## Rows of pointing data
>>
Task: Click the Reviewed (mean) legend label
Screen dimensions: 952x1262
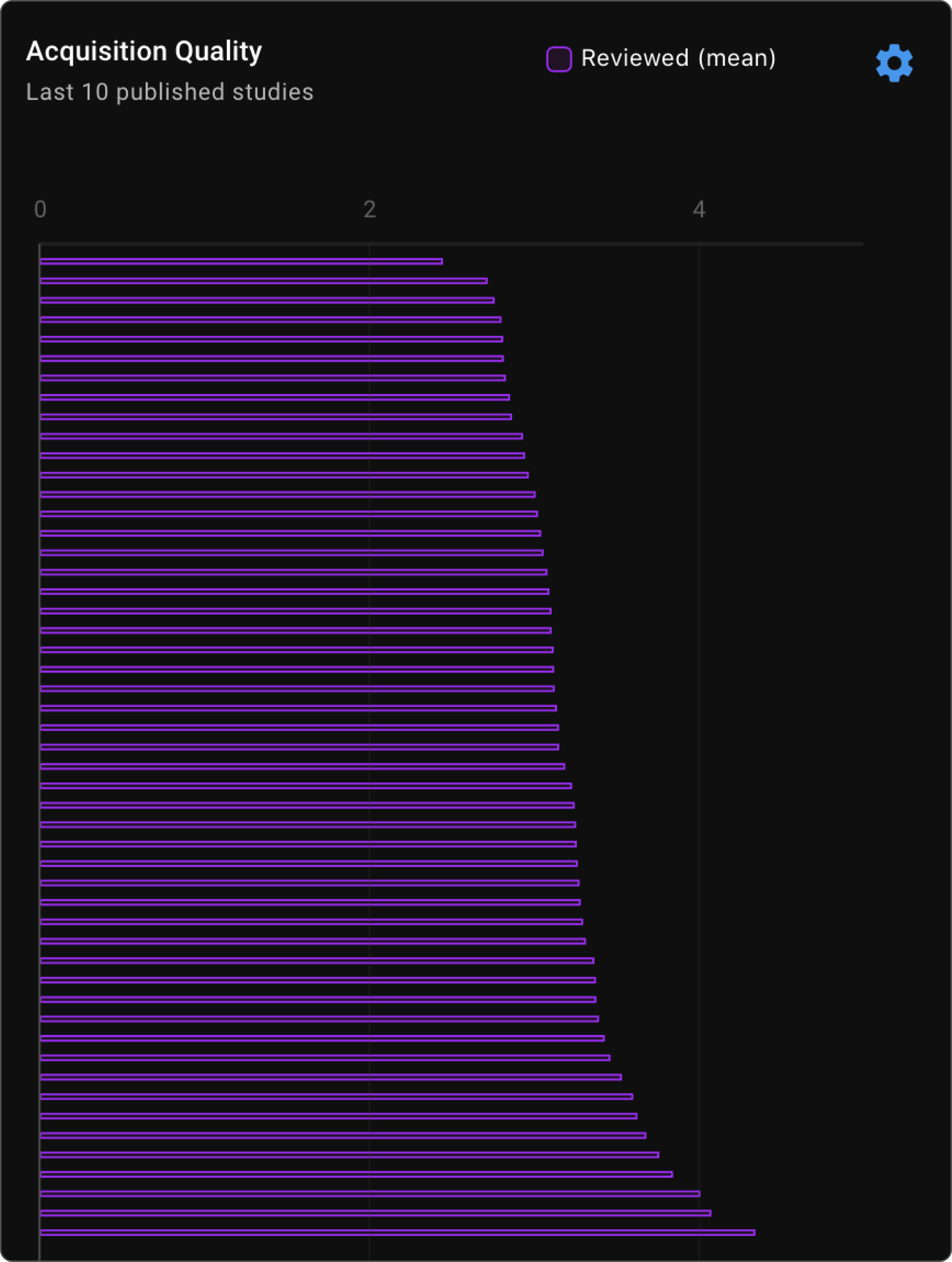Action: (678, 58)
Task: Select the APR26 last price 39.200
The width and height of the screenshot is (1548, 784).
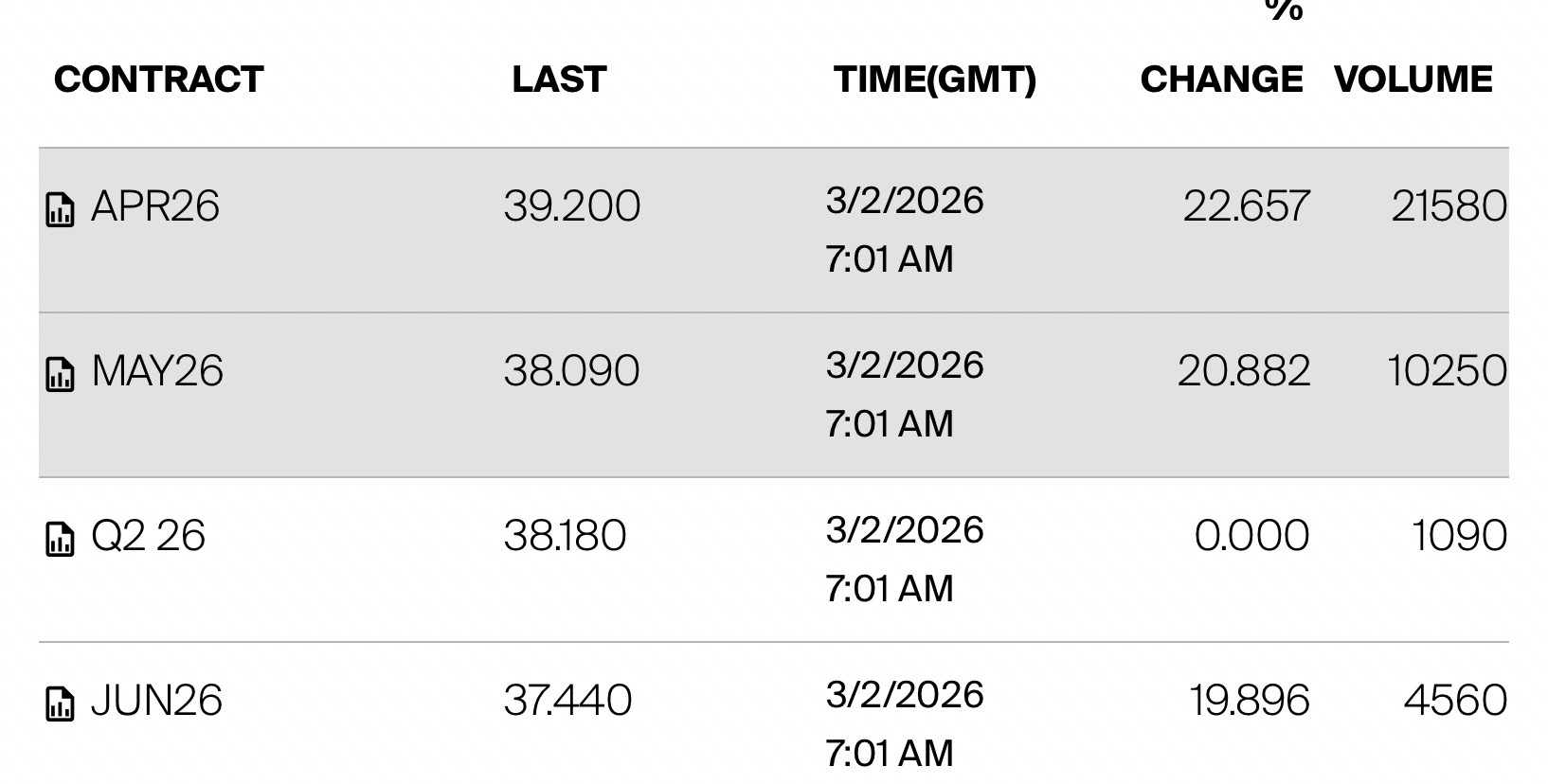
<<
## Exercise prompt
Write out the material again with "Request" substituted for every "Task", changing nothing else, and leave the pictures out.

## Result below
Request: Click the Reviewed (mean) legend label
Screen dimensions: 952x1262
Action: (678, 58)
Request: Select the APR26 last price 39.200
The width and height of the screenshot is (1548, 784).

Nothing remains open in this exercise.